Every fall since 1997, the nation’s top putters have descended on North Myrtle Beach for the ProMiniGolf Master’s (this year, October 8–12). Action centers on the Hawaiian Rumble course, eighteen holes that lead players through tropical foliage and around a towering faux volcano that growls and shoots out flames every twenty minutes. The cash purse stands at a cool $25,000.
Gary Hester is the reigning two-time winner. He and his putter dominate, competing in more than a dozen regional and national tournaments a year. The North Carolina native also plays on the U.S. National team and in international tournaments. In this brief conversation (hey, he’s gotta get back to the course), Hester describes the high stakes of the mini game.
When you say “professional mini golf,” some people laugh. What do you tell them?
Trust me, I’ve heard it. If they think it’s a joke, just Google me. I’m on Spectrum News. I’ve got YouTubes, I’ve got Instagram videos. I’m known all over the world, which is astounding to me.
Are pro golfers good mini golfers? I understand the LPGA’s Paula Creamer and PGA player Rickie Fowler have competed in tournament play.
They couldn’t beat us. Paula and Rickie stayed close, but we could tell during the match they never had a chance. You just cannot—I don’t care how good you are, I don’t care who you are—you’re not going to show up on any mini golf course without a substantial amount of preparation and practice and beat any of our pros. Not our top guys. You just can’t do it.
When did you start playing?
I started as a kid. They built an Arnold Palmer franchise mini golf course in my hometown of High Point, North Carolina. My dad took me over. They were holding tournaments. He won the first city championship, and then I won the next four. Now, I’m sixty-eight. That’s the oldest person by a longshot to win the Master’s.
It’s not necessarily a young person’s game?
The last six years I probably played the best I’ve played in my life. I’ve qualified each year for the U.S. national team for the World Masters of Minigolf. I played in the Czech Republic in 2018, in Sweden in 2019…and Austria last year. To represent the U.S., that was one of my biggest thrills. They treated us like it was an Olympic event. Last February I won the World Putting League, the first ever worldwide live-streamed putting event that you could have legal gambling on. To win that one that was pretty big, and then later in the year, almost like bookends, I won the U.S. Master’s.

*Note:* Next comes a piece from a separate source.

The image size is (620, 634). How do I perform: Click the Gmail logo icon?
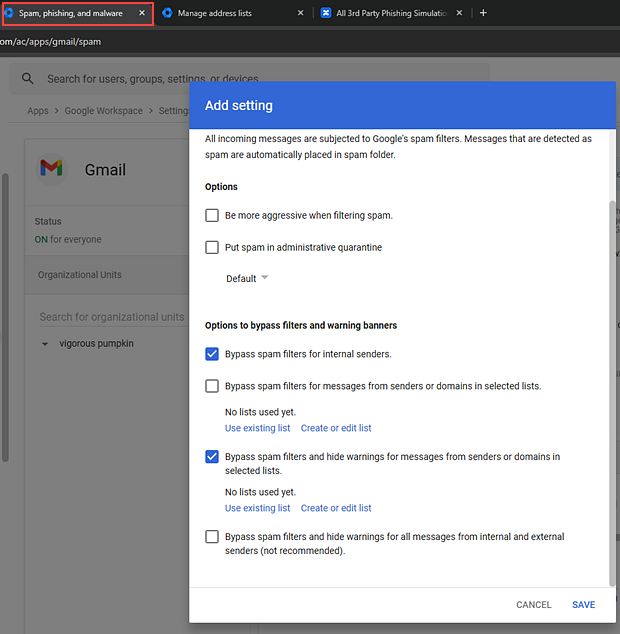[x=51, y=168]
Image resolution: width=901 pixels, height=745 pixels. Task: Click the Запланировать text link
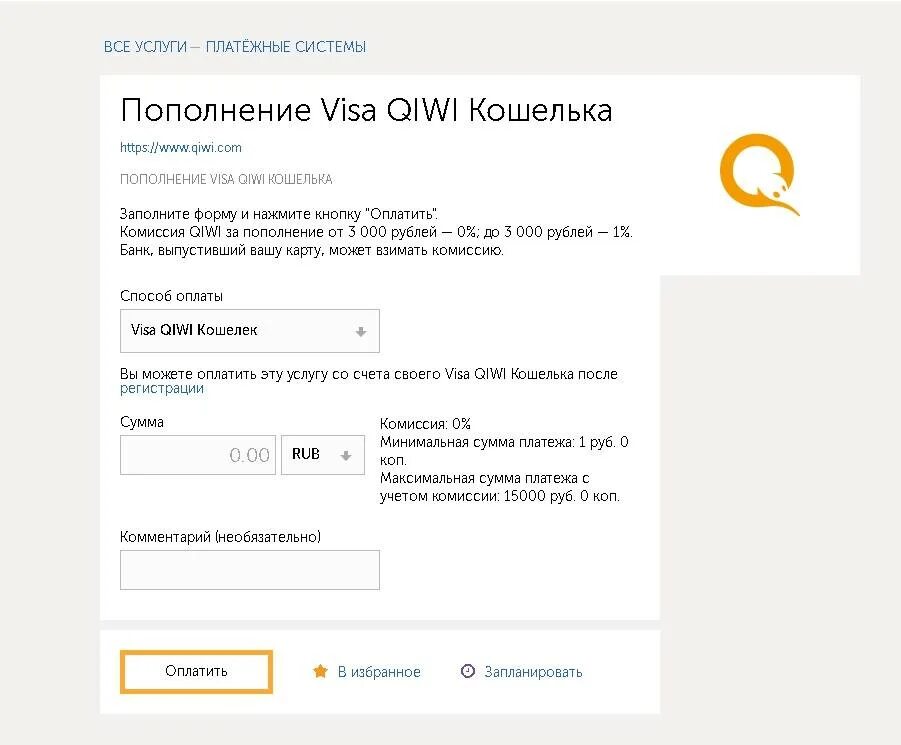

Can you make a living playing miniature golf?
It’s not really an occupation. It’s a full-time hobby. But honestly, I’ve made decent money the last few years. More than $21,000.
I hear the final round of last year’s Master’s was a nail-biter. What happened?
I had come close to winning in the Master’s multiple times, including back-to-back seconds. And there’s one guy that’s really hard to beat, Joey Graybeal. It came down to the last round. It was me and him again. But this time I had a four-stroke lead. He pulled it within two after eleven holes. I could hear rumblings in the gallery, “Oh no, Gary’s going to let it slip.” But I made [holes] 15, 16, and 17 and pulled the lead out to four, and that’s where it stayed. I beat him by four.
Do you ever play just for fun?
I really cannot. I don’t care what course I’m playing. I’m looking at tackling that course or tackling that hole. So it’s become, I don’t want to say a job for me, but it kind of is. I enjoy it at a different level. I enjoy attacking the courses and learning them and beating them.